Life’s meant to be scary

So after a fourteen hour plane ride, I arrived in Tokyo last night, the beginning of my semester abroad studying Buddhist traditions in Japan. On the plane, I was a major wreck. There was nothing I wanted more than to turn back, to be safe and snug back at home or in the purple bubble on campus. After working all summer, I had had exactly three days to get everything together for my trip and none of that time was spent preparing myself mentally for spending three months in a country where I understood about two words.

But I pictured myself being back at Williams, facing another long year of classes.

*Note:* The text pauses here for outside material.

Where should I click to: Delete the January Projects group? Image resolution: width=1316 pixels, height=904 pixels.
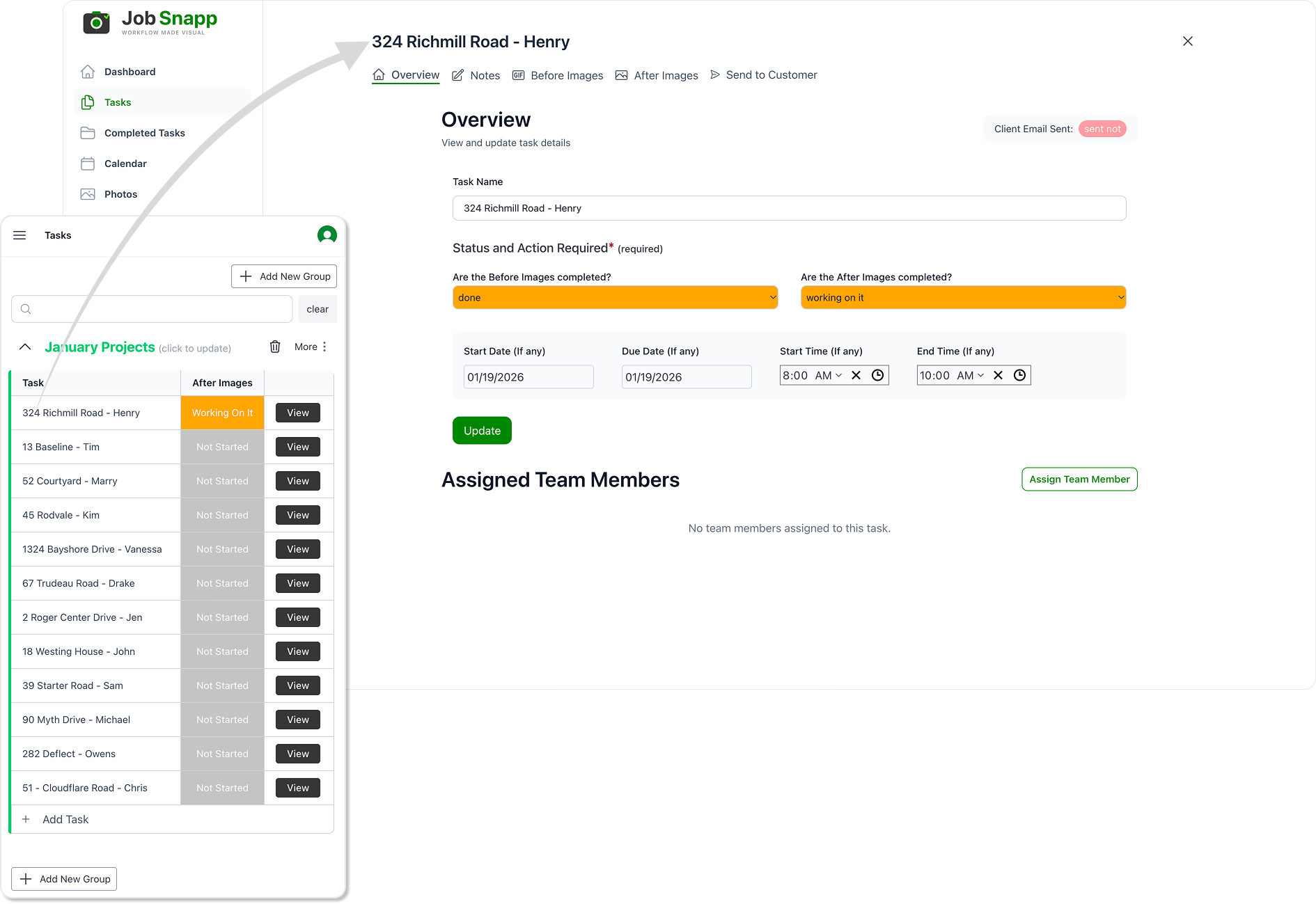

It would be safe, sure, but how much would I really be growing as a person? How much would I really gain? I think that a lot of people spend their lives trying to get comfortable, trying to make enough money to live comfortably and finding the right people to live comfortably with. But honestly, life is about pursuing the scary stuff. How much life are you really experiencing if you aren’t a little bit scared?

This morning, I am traveling to Kyoto from Tokyo. At the airport, I ended up at three different check-in counters on three different floors before I found the right counter. And then, I almost got on the wrong bus, which would have taken me to the wrong plane. Whoops! But now I know my way around the Tokyo airport so wuddup.

I’m still scared out of my mind. But that’s how I know that this is a good thing. And trip could still end badly, I could have a terrible experience. Obviously I’m trying to stay optimistic, but either way, I refuse to regret taking this opportunity. I’m only looking forward from now on.

And to quote my favorite singer, life’s for the living, so live it, or you’re better off dead.